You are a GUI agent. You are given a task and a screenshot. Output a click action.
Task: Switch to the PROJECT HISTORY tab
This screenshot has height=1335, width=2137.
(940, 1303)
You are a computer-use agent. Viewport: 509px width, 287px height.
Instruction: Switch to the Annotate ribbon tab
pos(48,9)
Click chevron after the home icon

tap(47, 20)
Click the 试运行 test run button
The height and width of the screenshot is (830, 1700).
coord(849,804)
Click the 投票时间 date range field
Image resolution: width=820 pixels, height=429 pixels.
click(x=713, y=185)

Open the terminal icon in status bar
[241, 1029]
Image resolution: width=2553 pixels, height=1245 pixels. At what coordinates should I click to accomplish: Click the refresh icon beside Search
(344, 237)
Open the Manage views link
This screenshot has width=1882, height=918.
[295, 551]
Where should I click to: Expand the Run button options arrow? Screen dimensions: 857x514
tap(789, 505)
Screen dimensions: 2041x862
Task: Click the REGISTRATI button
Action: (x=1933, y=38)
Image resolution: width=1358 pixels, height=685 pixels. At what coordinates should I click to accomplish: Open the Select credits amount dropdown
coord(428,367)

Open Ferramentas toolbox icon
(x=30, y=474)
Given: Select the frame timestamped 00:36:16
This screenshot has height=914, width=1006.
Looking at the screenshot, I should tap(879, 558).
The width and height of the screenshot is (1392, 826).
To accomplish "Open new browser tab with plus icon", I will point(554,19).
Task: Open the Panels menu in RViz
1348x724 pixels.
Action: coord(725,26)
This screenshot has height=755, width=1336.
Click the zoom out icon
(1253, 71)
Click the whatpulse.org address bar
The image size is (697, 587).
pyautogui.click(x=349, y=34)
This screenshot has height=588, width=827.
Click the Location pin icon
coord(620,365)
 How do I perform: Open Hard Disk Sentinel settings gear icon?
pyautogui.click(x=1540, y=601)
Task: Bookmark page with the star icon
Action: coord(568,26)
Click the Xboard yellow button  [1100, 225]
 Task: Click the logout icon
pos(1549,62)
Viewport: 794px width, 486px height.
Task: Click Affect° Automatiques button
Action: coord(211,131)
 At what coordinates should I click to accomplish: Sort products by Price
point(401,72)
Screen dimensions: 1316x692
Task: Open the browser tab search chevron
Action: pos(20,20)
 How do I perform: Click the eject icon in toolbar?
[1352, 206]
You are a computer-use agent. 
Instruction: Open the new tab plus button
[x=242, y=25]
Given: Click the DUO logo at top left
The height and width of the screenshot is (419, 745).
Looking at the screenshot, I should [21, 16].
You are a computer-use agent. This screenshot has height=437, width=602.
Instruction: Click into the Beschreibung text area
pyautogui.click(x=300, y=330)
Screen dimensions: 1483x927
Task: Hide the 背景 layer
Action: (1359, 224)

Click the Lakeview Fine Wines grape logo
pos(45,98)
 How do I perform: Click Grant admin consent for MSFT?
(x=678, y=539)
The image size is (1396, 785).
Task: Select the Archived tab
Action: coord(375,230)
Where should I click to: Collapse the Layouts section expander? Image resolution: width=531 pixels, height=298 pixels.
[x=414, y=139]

◇ ◇ ◇ ◇ ◇ ◇ ◇

TASK DETAILS:
Look through the material above and pick out each line holding the word "computer".

EXERCISE SOLUTION:
You are a computer-use agent. Viewport: 509px width, 287px height.
You are a computer-use agent. 
You are a computer-use agent. This screenshot has height=437, width=602.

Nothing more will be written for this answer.